What to produce: In the records below, find every line that contains "agent" and list it.

Information shown:
════════════════

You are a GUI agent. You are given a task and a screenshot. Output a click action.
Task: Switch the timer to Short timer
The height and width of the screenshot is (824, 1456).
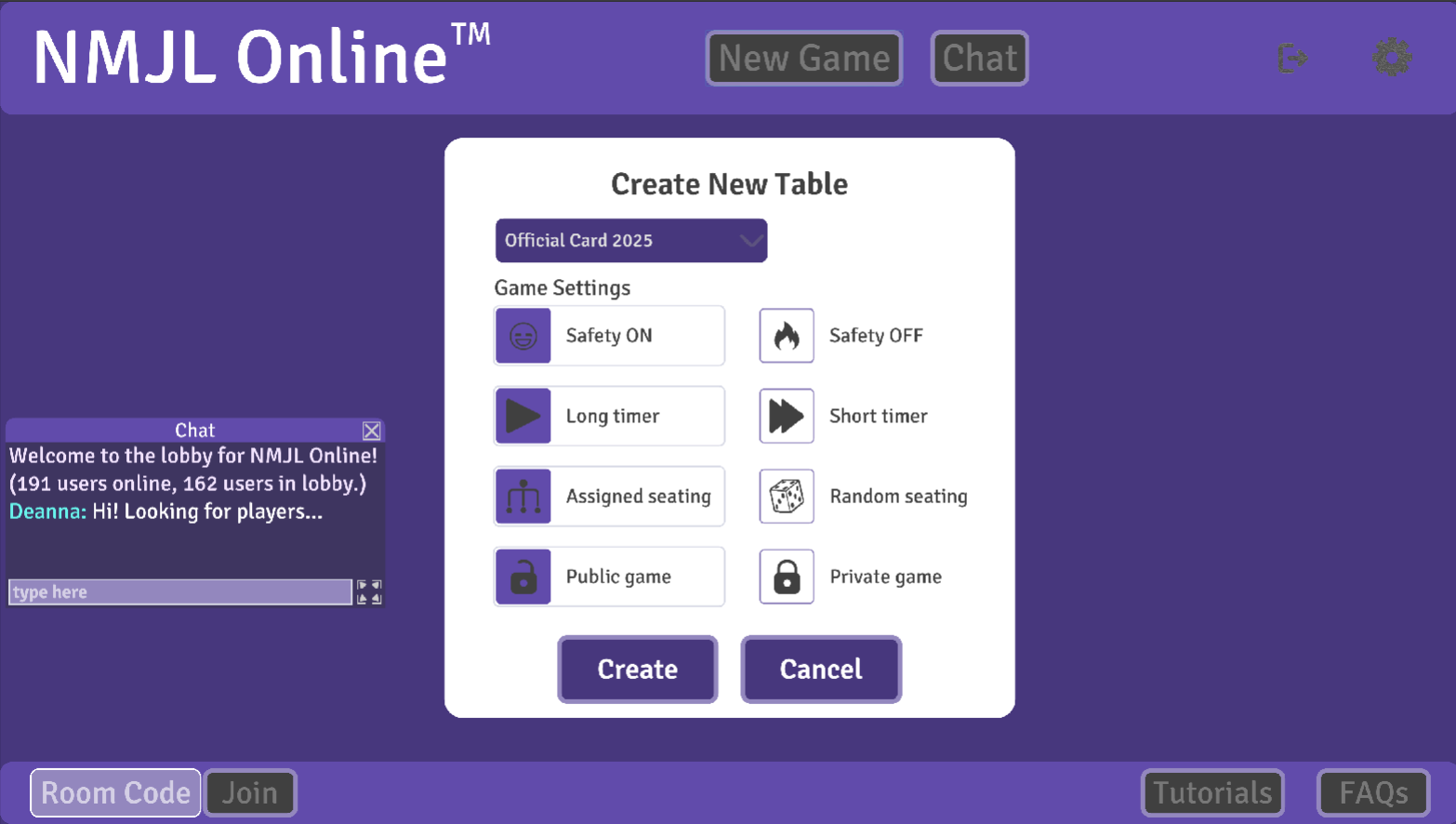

════════════════

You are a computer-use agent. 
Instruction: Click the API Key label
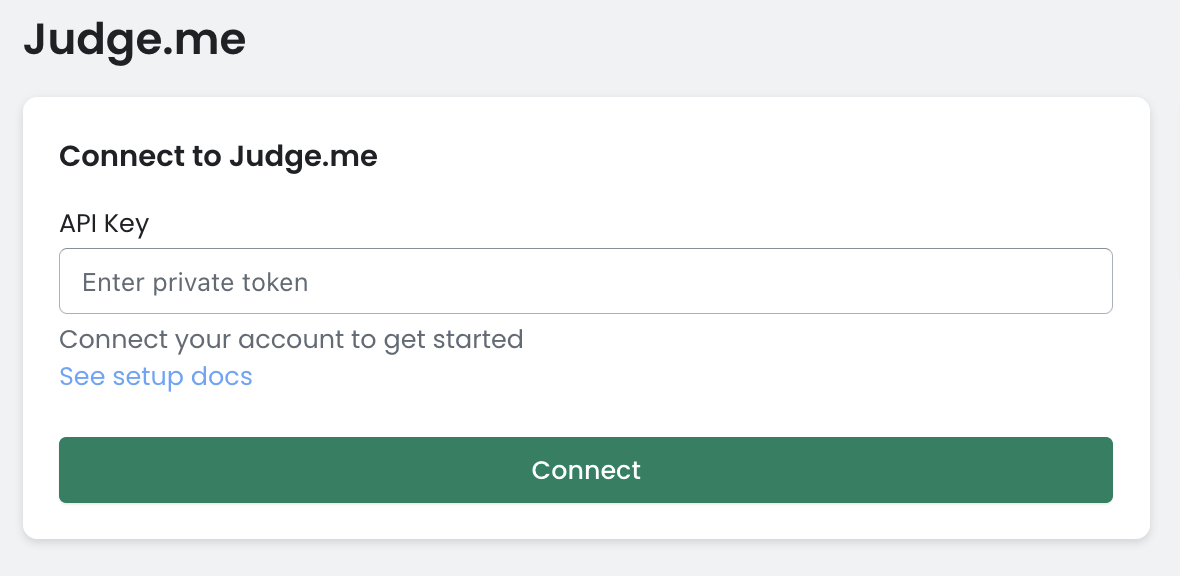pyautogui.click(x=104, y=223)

════════════════

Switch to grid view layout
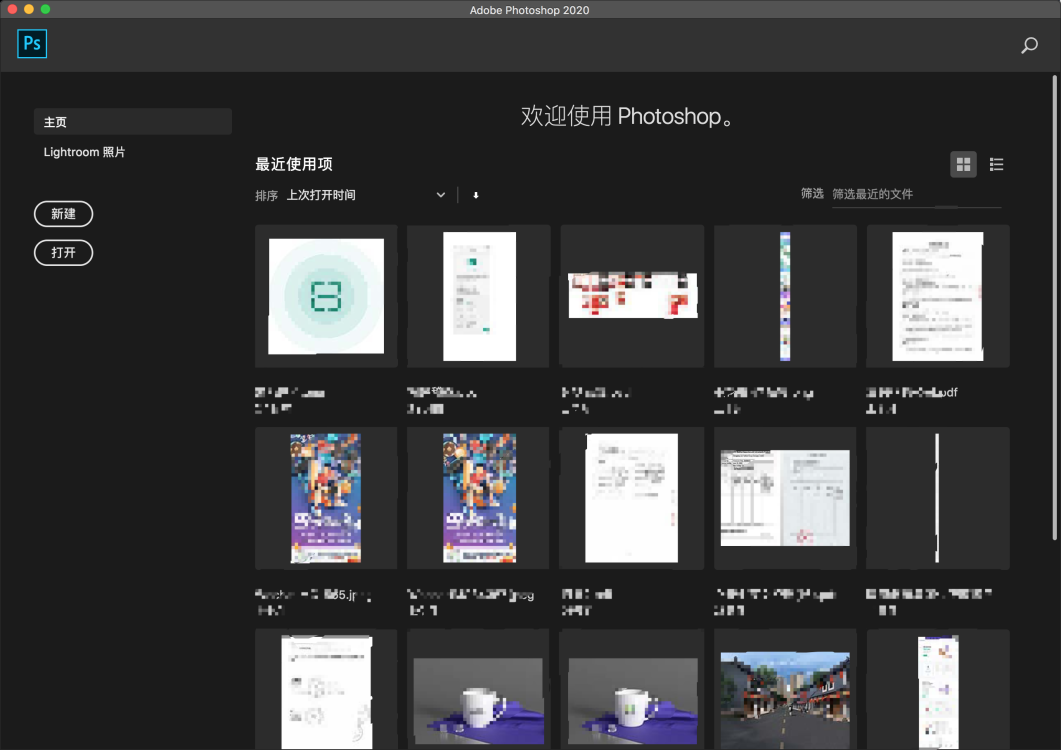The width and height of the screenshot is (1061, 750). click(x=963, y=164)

════════════════

Task response:
You are a GUI agent. You are given a task and a screenshot. Output a click action.
You are a computer-use agent. 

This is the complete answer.